Breaca ordered her half of the line. They walked forward, shields overlapping, blades raised and ready. For the last time, they bore the leaping salmon in blue that was the mark of Venutios who had been Warrior and was dead. His shield alone had been different from theirs: the salmon was etched deeply on the boss and inlaid with blue stones. Breaca had wanted to take it to him but had been overruled by Gwyddhien and Caradoc together; it was too close to dawn for her to do it unseen and the horn had been blown with a force that could be heard across the island; they were at war and the time for the dead was later, if there were any left alive to tend them. The shield had been left instead with Ardacos, who had been given his own blade and helped to sit. At his own request, they had strapped the shield to his side so that his wounded arm would not be the death of him. He had grinned as they left and pledged his life to theirs, as a warrior should.

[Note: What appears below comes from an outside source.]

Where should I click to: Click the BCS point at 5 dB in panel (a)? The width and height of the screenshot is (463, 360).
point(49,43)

The remains of the thirty made a steep-sided crescent, like the hunting but steeper, a formation that gave each protection by a neighbour but offered the chance to win honour alone with a single charge. Gwyddhien took the centre as was her right. Breaca, by virtue of her actions, had won the right flank, the place of next greatest honour. Caradoc had been given the left and had tried to take Braint as his shieldmate but had resigned her to Breaca and taken instead Cumal, the Cornovian who had spat on his feet.